| Task instructions |
Word for word, return the lines from the start of the entries below through the line that has "Click the Instagram footer icon".

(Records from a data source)

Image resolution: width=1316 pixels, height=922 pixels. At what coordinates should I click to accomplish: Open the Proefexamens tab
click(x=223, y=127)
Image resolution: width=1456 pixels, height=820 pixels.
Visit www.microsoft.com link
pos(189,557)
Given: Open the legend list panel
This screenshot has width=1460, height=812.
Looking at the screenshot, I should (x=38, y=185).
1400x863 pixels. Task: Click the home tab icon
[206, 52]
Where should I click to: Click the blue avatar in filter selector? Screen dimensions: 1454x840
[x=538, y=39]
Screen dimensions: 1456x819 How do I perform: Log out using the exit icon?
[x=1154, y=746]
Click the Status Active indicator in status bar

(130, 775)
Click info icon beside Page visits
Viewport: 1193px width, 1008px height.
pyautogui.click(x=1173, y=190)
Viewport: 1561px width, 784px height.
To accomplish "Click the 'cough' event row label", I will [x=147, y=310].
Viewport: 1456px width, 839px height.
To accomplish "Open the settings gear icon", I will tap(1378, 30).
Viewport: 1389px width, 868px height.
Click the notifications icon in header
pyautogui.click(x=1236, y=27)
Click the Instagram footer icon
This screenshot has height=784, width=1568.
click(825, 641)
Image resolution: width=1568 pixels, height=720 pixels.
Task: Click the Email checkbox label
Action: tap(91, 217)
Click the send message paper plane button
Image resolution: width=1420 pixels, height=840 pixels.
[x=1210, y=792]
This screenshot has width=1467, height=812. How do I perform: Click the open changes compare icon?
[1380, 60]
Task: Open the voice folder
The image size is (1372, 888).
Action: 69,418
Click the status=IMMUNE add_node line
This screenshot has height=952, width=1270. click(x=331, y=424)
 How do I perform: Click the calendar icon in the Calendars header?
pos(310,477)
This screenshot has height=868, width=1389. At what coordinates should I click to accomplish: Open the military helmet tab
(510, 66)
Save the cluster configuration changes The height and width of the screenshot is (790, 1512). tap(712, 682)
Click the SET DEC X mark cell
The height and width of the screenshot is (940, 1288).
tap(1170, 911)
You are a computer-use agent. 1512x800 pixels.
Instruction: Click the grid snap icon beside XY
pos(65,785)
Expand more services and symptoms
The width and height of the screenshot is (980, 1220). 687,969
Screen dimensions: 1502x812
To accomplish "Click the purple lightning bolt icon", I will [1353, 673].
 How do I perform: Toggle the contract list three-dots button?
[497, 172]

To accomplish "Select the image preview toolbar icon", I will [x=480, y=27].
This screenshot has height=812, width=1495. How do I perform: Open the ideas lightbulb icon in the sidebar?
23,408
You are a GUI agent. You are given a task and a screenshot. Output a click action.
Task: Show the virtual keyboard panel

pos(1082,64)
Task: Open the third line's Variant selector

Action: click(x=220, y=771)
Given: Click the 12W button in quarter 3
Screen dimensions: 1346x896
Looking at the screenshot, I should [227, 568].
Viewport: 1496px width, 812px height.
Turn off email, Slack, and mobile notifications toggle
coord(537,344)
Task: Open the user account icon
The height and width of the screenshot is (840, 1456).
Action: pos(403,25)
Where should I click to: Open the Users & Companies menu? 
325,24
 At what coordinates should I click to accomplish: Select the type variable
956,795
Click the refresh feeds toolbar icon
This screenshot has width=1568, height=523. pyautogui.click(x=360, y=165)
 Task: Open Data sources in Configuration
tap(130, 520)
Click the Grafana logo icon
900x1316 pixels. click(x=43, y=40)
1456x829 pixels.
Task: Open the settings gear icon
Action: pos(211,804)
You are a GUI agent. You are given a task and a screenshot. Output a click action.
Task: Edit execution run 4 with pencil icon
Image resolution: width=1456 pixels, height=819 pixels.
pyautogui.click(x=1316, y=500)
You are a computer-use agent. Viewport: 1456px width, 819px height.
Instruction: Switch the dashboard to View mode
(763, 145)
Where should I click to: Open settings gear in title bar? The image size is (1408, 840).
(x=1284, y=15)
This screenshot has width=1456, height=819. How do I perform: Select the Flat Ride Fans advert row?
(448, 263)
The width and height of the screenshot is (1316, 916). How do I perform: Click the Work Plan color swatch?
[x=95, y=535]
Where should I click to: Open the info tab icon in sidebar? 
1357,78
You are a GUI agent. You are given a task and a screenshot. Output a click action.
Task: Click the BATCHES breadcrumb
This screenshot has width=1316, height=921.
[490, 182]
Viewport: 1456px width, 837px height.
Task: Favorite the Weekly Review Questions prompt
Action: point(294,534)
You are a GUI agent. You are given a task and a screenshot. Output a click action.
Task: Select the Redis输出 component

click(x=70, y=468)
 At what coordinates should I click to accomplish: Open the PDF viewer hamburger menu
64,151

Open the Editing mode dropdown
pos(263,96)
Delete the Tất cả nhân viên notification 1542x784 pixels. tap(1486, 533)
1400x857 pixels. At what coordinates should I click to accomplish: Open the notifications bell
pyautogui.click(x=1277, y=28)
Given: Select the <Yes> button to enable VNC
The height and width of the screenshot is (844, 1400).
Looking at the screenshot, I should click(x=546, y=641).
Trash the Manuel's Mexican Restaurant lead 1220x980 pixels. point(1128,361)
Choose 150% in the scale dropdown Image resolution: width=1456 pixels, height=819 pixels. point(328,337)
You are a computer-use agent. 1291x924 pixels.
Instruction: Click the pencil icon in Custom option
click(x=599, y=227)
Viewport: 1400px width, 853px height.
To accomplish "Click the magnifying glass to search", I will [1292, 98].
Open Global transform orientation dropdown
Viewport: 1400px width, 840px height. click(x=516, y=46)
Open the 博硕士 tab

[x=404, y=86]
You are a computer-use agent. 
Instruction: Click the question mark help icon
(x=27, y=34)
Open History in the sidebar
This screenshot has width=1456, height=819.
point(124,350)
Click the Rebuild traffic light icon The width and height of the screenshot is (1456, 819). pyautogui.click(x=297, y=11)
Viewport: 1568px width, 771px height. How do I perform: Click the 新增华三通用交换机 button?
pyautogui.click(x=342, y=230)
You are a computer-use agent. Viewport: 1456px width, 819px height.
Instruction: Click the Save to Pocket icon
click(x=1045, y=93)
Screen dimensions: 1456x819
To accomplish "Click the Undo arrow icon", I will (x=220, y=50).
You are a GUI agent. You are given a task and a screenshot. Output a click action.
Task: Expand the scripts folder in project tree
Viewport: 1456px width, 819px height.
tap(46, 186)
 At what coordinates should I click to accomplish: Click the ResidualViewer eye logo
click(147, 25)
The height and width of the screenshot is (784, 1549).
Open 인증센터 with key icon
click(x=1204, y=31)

| Expected answer |
Image resolution: width=1316 pixels, height=922 pixels. At what coordinates should I click to accomplish: Open the Proefexamens tab
click(x=223, y=127)
Image resolution: width=1456 pixels, height=820 pixels.
Visit www.microsoft.com link
pos(189,557)
Given: Open the legend list panel
This screenshot has width=1460, height=812.
Looking at the screenshot, I should (x=38, y=185).
1400x863 pixels. Task: Click the home tab icon
[206, 52]
Where should I click to: Click the blue avatar in filter selector? Screen dimensions: 1454x840
[x=538, y=39]
Screen dimensions: 1456x819 How do I perform: Log out using the exit icon?
[x=1154, y=746]
Click the Status Active indicator in status bar

(130, 775)
Click info icon beside Page visits
Viewport: 1193px width, 1008px height.
pyautogui.click(x=1173, y=190)
Viewport: 1561px width, 784px height.
To accomplish "Click the 'cough' event row label", I will [x=147, y=310].
Viewport: 1456px width, 839px height.
To accomplish "Open the settings gear icon", I will tap(1378, 30).
Viewport: 1389px width, 868px height.
Click the notifications icon in header
pyautogui.click(x=1236, y=27)
Click the Instagram footer icon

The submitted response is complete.